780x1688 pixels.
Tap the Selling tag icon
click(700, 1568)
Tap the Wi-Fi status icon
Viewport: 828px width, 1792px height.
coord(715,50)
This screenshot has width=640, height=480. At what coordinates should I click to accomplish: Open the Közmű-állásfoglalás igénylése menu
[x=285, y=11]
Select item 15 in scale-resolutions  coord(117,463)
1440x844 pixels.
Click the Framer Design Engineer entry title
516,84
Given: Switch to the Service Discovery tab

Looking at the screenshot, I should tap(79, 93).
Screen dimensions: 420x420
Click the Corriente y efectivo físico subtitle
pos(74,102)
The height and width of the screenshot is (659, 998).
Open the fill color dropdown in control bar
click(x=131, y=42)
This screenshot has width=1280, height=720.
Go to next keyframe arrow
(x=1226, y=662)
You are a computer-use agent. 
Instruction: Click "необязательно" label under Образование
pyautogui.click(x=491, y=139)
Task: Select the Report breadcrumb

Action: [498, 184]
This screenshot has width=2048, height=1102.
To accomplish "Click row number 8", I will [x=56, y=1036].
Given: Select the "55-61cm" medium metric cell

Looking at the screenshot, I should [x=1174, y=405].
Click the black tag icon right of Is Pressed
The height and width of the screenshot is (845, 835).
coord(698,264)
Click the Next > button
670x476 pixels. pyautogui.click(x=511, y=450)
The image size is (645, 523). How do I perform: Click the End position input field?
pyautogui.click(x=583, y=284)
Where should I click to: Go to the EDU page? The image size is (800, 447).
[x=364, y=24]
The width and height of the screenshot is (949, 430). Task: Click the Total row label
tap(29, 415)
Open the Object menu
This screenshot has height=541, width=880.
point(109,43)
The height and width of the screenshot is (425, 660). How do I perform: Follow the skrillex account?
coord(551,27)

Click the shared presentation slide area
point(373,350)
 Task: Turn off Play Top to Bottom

- [What this task involves]:
Repeat the entries above exactly, from the first line through the line containing "This screenshot has width=2048, height=1102.".

- [Your solution]:
780x1688 pixels.
Tap the Selling tag icon
click(700, 1568)
Tap the Wi-Fi status icon
Viewport: 828px width, 1792px height.
coord(715,50)
This screenshot has width=640, height=480. At what coordinates should I click to accomplish: Open the Közmű-állásfoglalás igénylése menu
[x=285, y=11]
Select item 15 in scale-resolutions  coord(117,463)
1440x844 pixels.
Click the Framer Design Engineer entry title
516,84
Given: Switch to the Service Discovery tab

Looking at the screenshot, I should tap(79, 93).
Screen dimensions: 420x420
Click the Corriente y efectivo físico subtitle
pos(74,102)
The height and width of the screenshot is (659, 998).
Open the fill color dropdown in control bar
click(x=131, y=42)
This screenshot has width=1280, height=720.
Go to next keyframe arrow
(x=1226, y=662)
You are a computer-use agent. 
Instruction: Click "необязательно" label under Образование
pyautogui.click(x=491, y=139)
Task: Select the Report breadcrumb

Action: [498, 184]
This screenshot has width=2048, height=1102.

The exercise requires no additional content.